**TASK OBJECTIVE**
Please retype all of the entries that follow, leaving the images out.

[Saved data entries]
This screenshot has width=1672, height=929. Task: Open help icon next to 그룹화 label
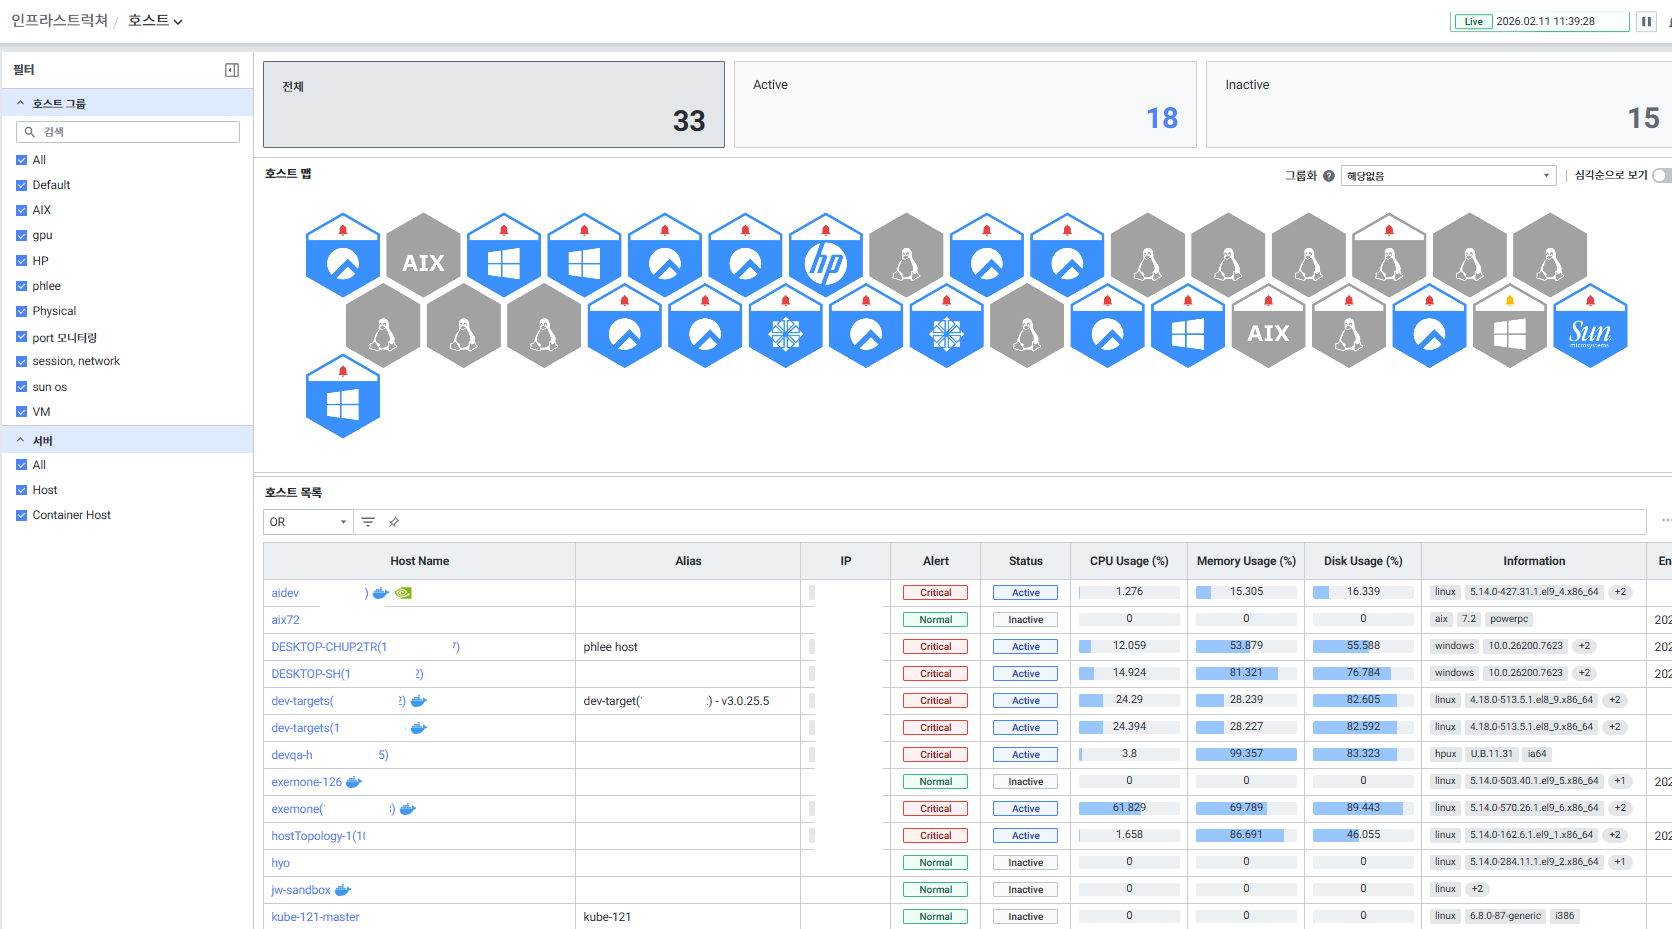point(1329,176)
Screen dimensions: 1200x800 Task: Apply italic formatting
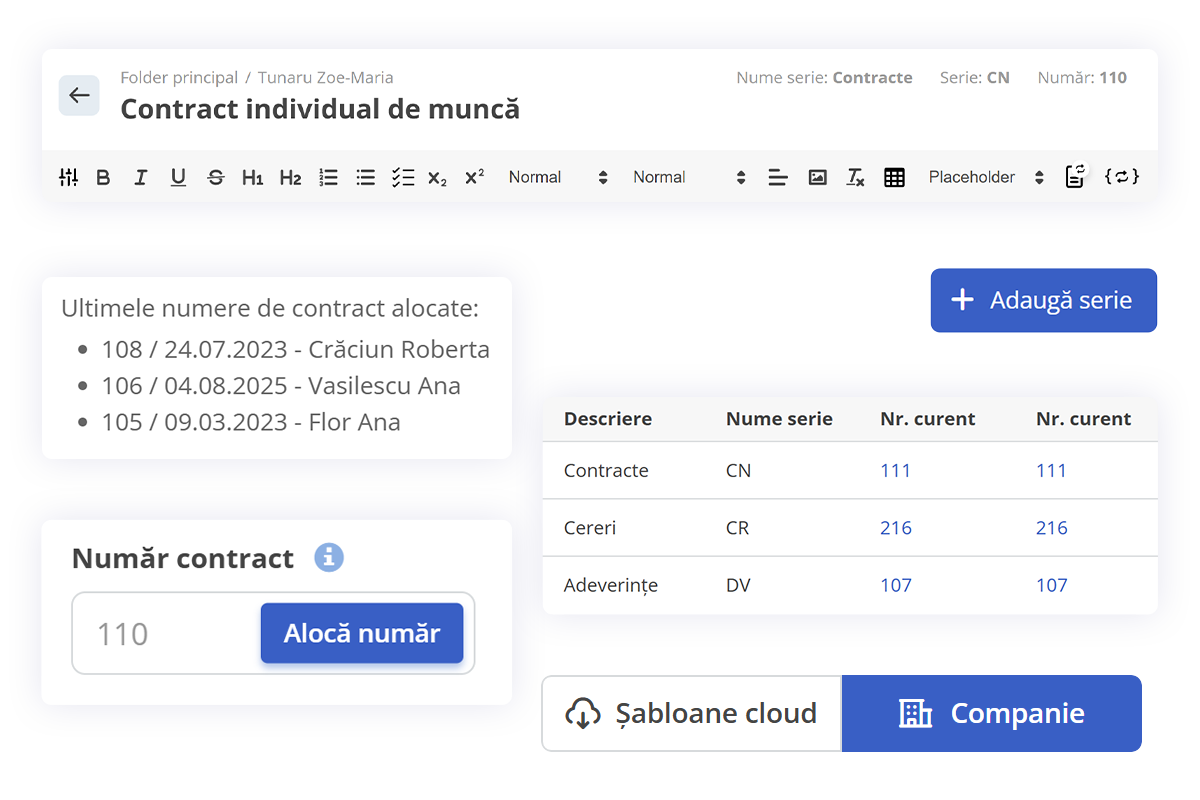click(x=141, y=178)
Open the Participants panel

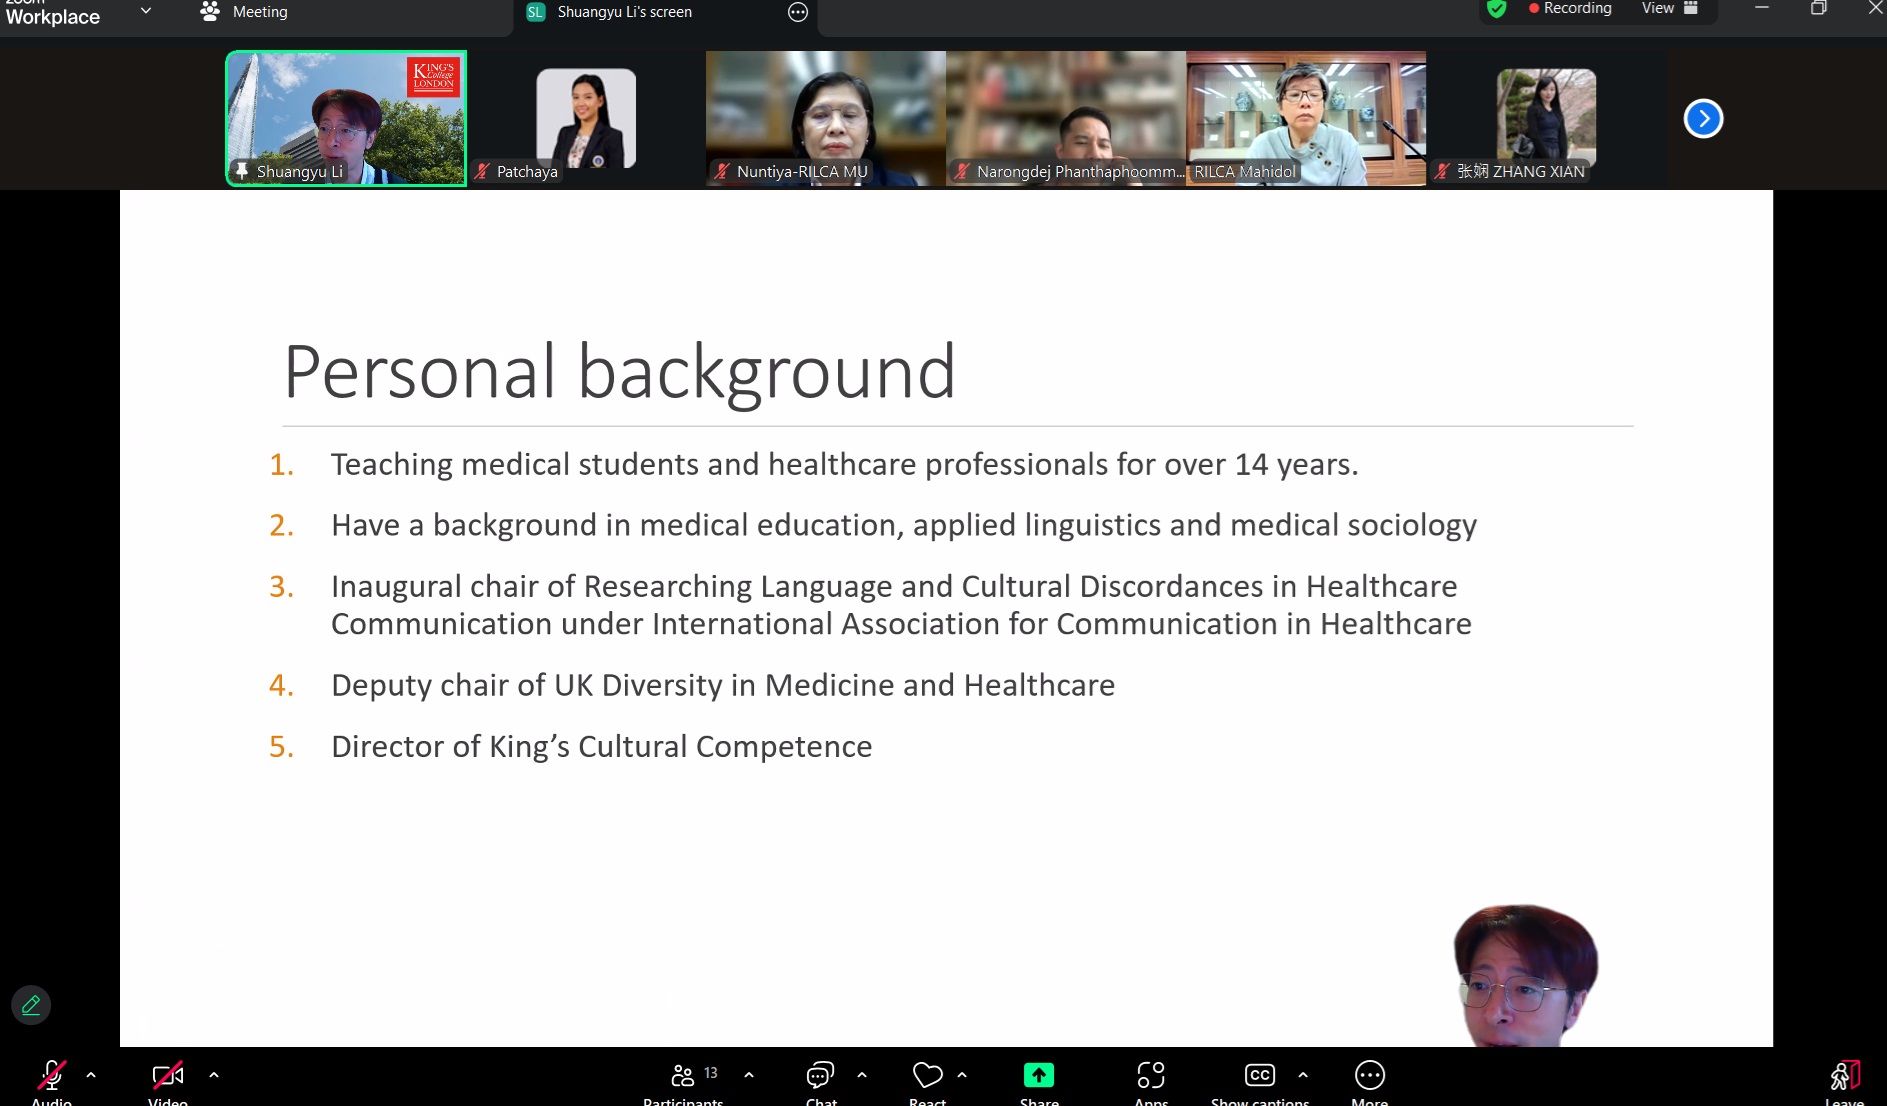click(x=684, y=1077)
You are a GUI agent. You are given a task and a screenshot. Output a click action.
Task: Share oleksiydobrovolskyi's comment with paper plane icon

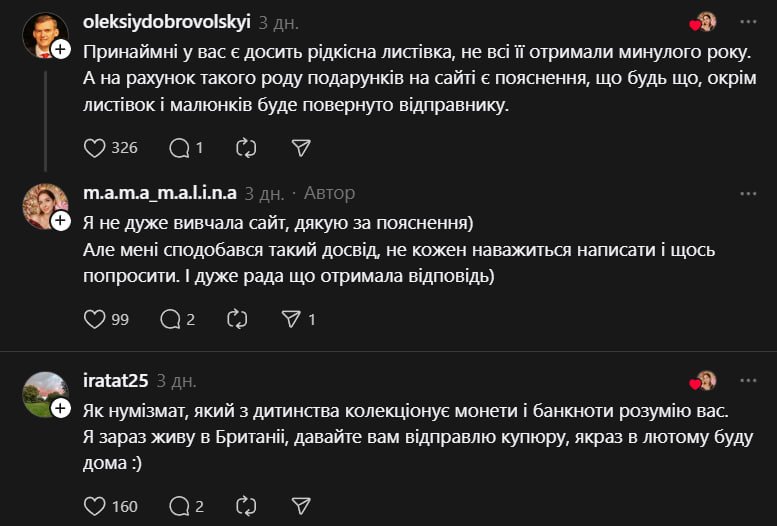tap(301, 148)
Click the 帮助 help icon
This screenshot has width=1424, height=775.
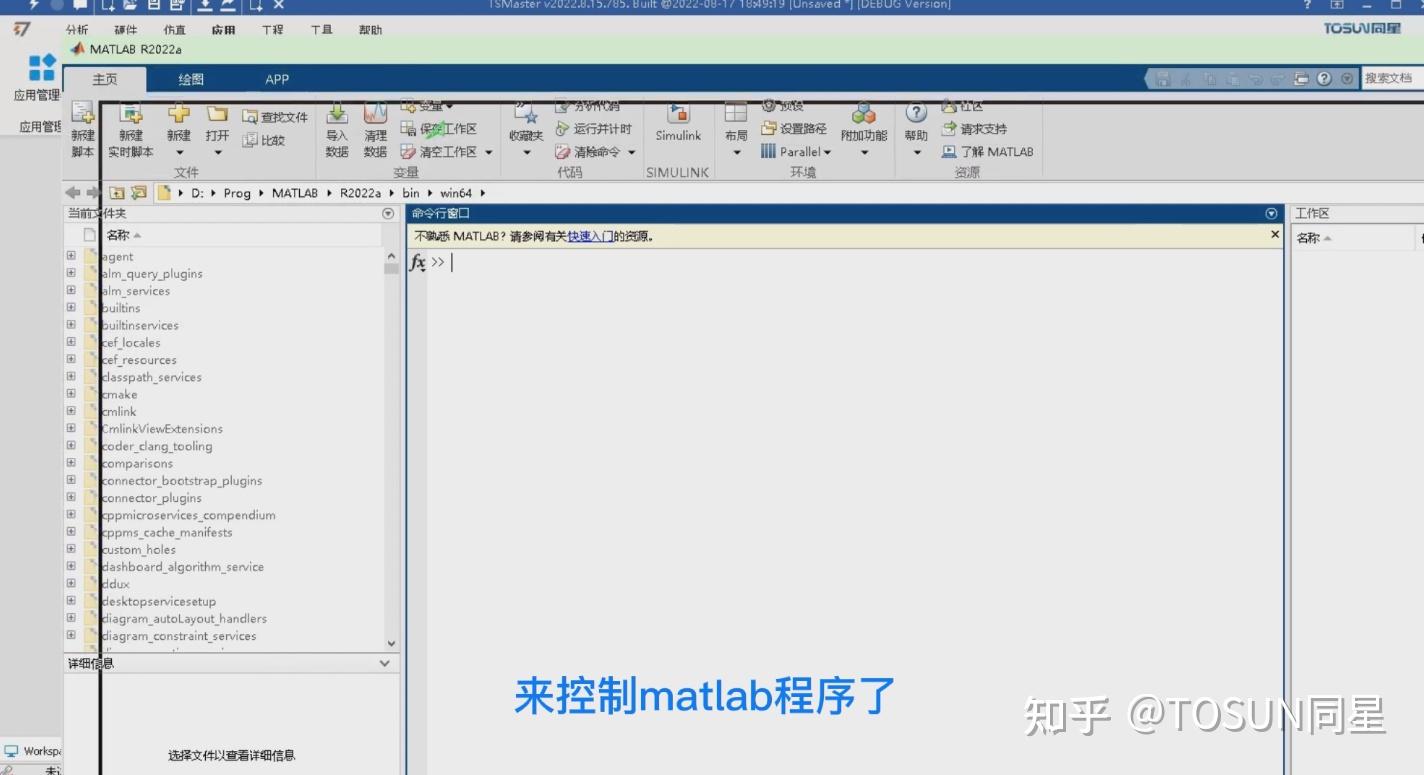coord(915,120)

**SOLVED EXERCISE**
This screenshot has width=1672, height=929. Task: Open help icon next to 그룹화 label
point(1329,176)
Screen dimensions: 1200x800 Task: Apply italic formatting
click(x=141, y=178)
Open the Participants panel

click(x=684, y=1077)
You are a GUI agent. You are given a task and a screenshot. Output a click action.
Task: Share oleksiydobrovolskyi's comment with paper plane icon

tap(301, 148)
Click the 帮助 help icon
This screenshot has width=1424, height=775.
coord(915,120)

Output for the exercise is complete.